Exercise input –
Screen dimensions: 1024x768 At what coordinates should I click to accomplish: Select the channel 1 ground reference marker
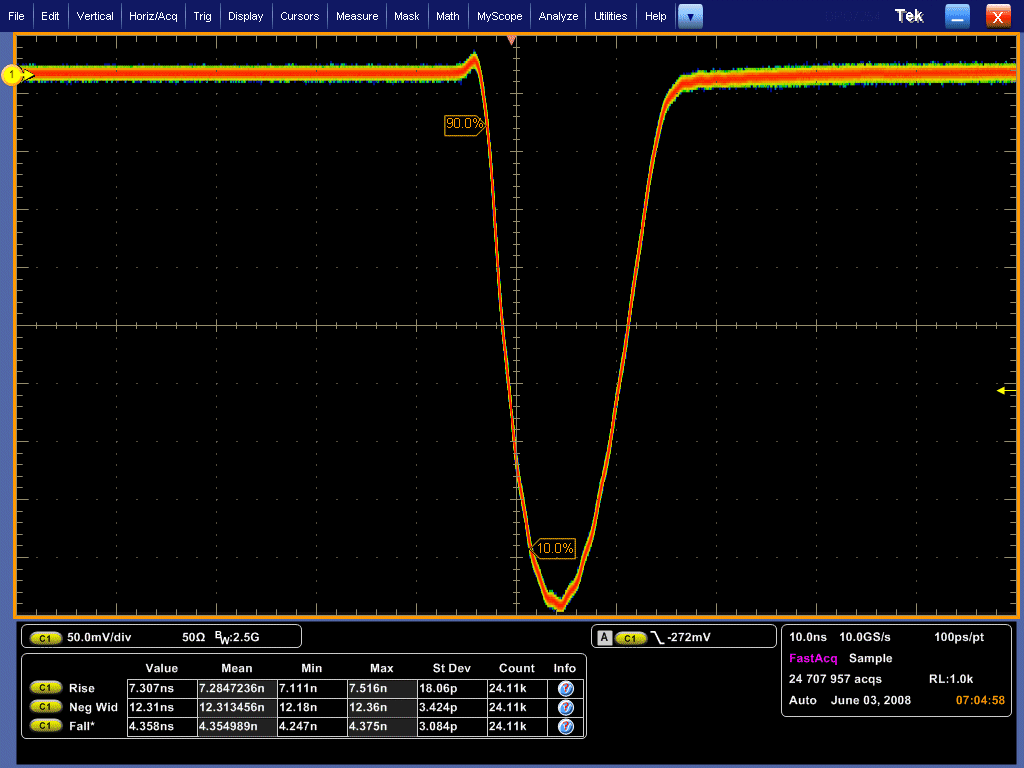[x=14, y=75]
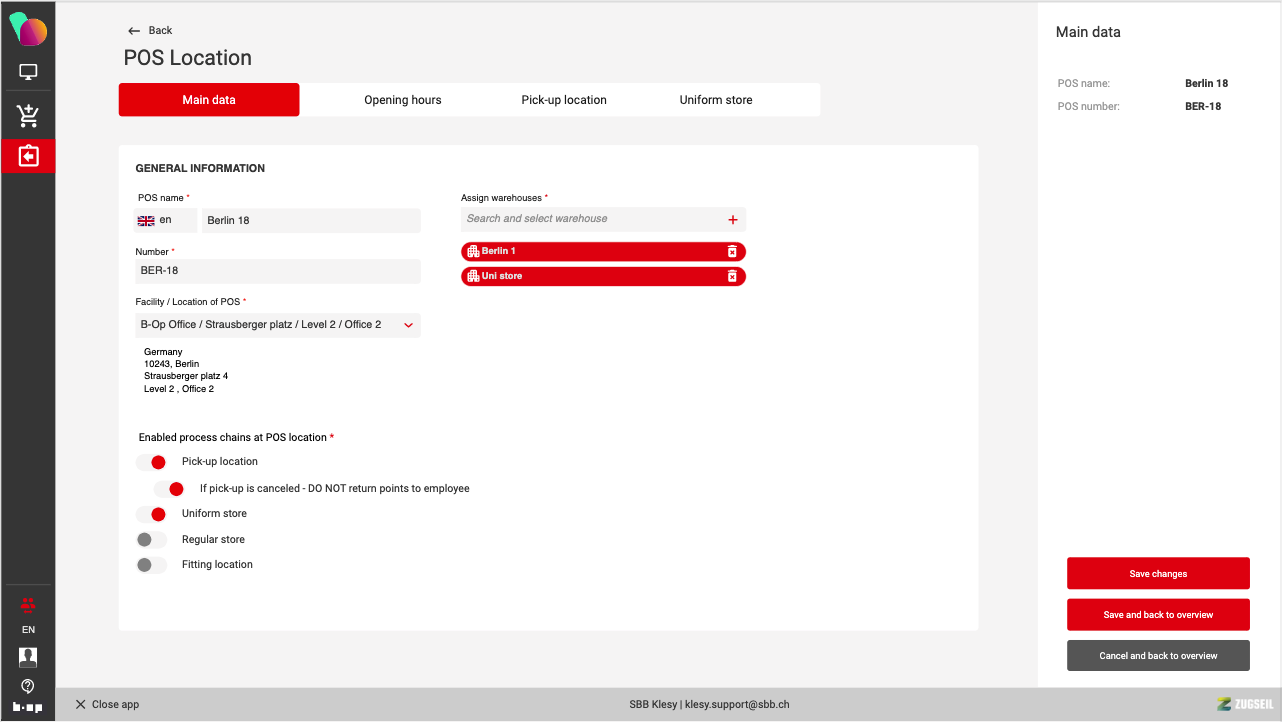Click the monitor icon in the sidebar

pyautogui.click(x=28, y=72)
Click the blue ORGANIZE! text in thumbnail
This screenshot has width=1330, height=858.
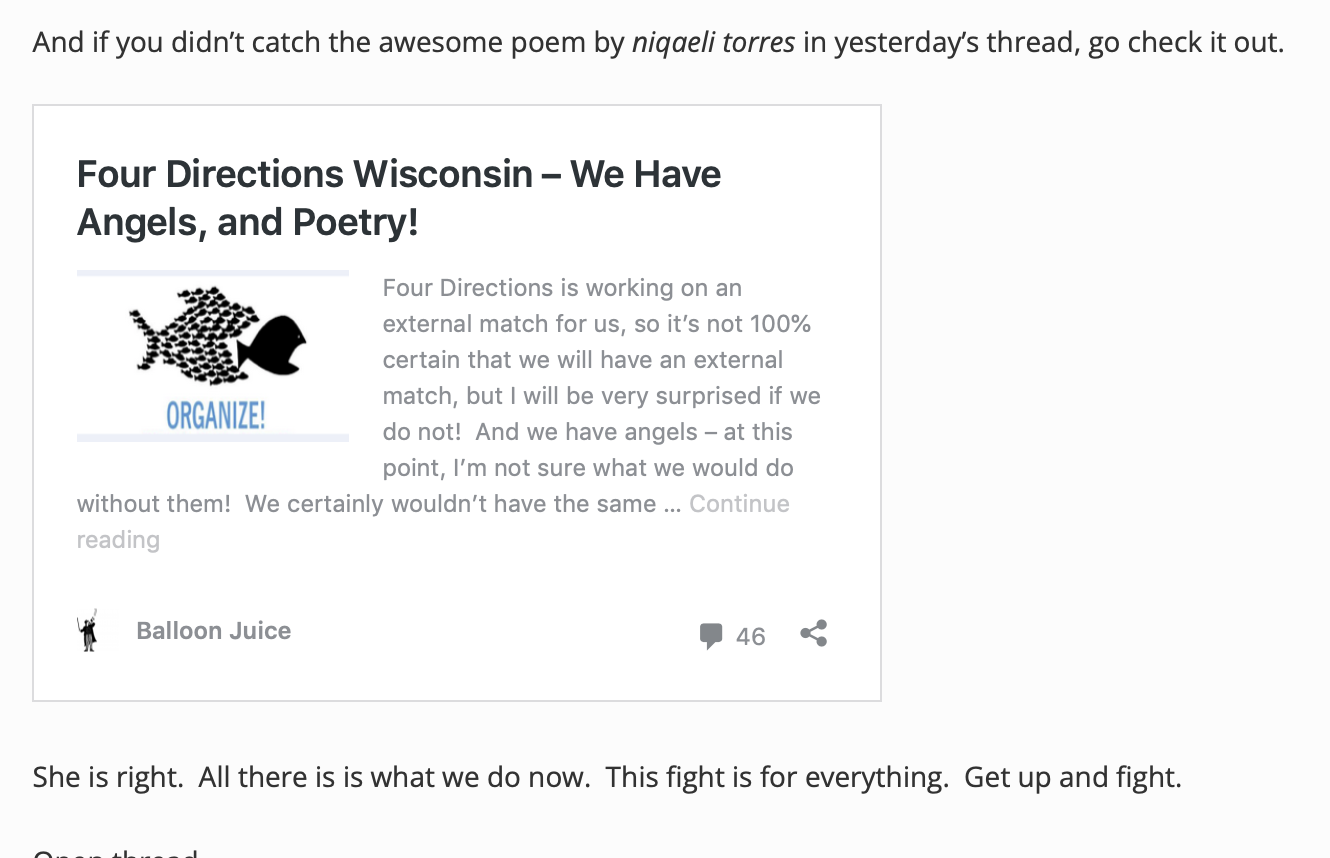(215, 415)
* * *
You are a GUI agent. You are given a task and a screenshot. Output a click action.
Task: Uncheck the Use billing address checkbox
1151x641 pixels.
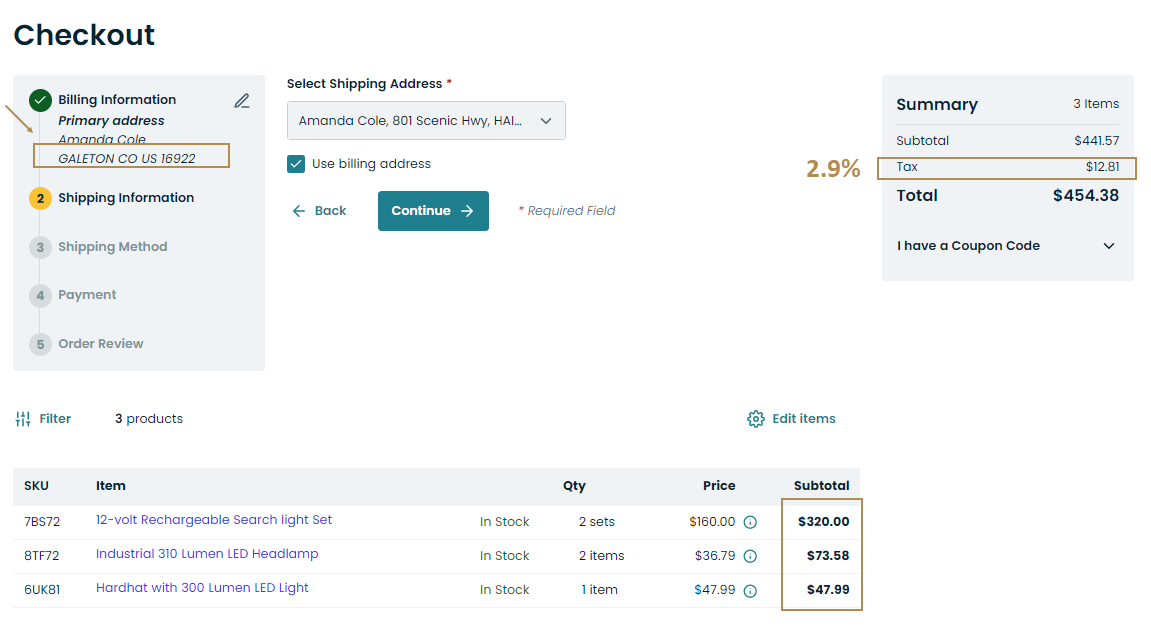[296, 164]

Requirement – Give back exactly the lines above from the one with "Screen dimensions: 1024x768" through the one with "Click the blue ORGANIZE! text in thumbnail", both included. Pictures don't belong in the copy.

Response for this exercise –
Screen dimensions: 1024x768 At what coordinates should I click to accomplish: Select the channel 1 ground reference marker
[x=14, y=75]
Click the monitor icon in the sidebar

pyautogui.click(x=28, y=72)
Click the blue ORGANIZE! text in thumbnail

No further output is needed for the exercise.